_GIVEN REQUEST:_
Copy the material word for word, starting with the line containing "How do I perform: Click 邮箱地址" and going on through the line containing "Action: [131, 164]".

━━━ PROVIDED ENTRIES ━━━

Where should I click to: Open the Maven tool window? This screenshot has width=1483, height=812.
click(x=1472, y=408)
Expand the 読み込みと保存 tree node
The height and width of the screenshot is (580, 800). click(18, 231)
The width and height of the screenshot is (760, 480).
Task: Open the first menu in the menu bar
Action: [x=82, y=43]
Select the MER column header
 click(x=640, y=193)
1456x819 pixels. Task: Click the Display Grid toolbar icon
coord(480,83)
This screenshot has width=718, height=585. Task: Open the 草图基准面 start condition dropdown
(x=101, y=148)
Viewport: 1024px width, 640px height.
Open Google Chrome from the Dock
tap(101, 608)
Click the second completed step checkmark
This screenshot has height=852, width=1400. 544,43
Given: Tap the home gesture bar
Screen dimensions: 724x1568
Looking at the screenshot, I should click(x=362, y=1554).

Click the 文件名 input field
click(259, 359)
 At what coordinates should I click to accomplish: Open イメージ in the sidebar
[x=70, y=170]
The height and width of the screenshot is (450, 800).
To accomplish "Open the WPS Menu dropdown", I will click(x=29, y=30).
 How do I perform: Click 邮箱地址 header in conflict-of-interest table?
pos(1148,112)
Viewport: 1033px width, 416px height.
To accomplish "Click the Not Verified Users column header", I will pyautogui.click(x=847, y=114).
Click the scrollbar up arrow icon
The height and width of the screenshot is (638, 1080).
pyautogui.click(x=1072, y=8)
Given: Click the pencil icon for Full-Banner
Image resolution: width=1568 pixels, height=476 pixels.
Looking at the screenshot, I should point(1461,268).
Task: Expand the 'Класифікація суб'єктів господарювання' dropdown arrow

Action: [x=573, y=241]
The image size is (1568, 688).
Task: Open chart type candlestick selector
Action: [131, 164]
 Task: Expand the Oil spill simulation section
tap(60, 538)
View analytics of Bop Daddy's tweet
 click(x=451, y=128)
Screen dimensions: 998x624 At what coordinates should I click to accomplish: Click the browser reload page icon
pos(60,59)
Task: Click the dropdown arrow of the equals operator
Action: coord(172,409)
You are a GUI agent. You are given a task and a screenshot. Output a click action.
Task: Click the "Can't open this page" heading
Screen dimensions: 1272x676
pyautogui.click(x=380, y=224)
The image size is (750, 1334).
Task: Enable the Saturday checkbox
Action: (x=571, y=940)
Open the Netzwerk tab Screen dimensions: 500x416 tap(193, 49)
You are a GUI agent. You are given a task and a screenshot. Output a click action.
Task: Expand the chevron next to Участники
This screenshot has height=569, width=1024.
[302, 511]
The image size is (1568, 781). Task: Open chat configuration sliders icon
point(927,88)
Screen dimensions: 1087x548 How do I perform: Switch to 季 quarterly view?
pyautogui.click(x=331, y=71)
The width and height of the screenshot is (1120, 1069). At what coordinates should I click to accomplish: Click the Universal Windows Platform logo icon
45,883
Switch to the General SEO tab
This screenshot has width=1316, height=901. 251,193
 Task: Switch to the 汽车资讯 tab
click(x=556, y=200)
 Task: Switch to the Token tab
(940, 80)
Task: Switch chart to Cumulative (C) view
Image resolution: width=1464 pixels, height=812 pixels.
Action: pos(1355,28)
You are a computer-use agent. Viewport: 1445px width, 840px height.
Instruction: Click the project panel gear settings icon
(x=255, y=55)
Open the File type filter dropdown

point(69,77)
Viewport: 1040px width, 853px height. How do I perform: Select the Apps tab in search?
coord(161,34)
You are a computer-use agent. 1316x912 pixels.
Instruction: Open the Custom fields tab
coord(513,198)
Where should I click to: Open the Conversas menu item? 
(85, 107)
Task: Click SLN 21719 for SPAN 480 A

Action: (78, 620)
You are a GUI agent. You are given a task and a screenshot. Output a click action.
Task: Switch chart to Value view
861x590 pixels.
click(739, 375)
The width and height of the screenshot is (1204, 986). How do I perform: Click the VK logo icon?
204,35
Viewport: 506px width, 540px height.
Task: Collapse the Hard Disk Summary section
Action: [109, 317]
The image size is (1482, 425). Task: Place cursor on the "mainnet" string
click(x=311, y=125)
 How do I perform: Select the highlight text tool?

━━━

_SOLUTION TO THE EXERCISE:_
 How do I perform: Click 邮箱地址 header in conflict-of-interest table?
pos(1148,112)
Viewport: 1033px width, 416px height.
To accomplish "Click the Not Verified Users column header", I will pyautogui.click(x=847, y=114).
Click the scrollbar up arrow icon
The height and width of the screenshot is (638, 1080).
pyautogui.click(x=1072, y=8)
Given: Click the pencil icon for Full-Banner
Image resolution: width=1568 pixels, height=476 pixels.
Looking at the screenshot, I should point(1461,268).
Task: Expand the 'Класифікація суб'єктів господарювання' dropdown arrow

Action: [x=573, y=241]
The image size is (1568, 688).
Task: Open chart type candlestick selector
Action: [131, 164]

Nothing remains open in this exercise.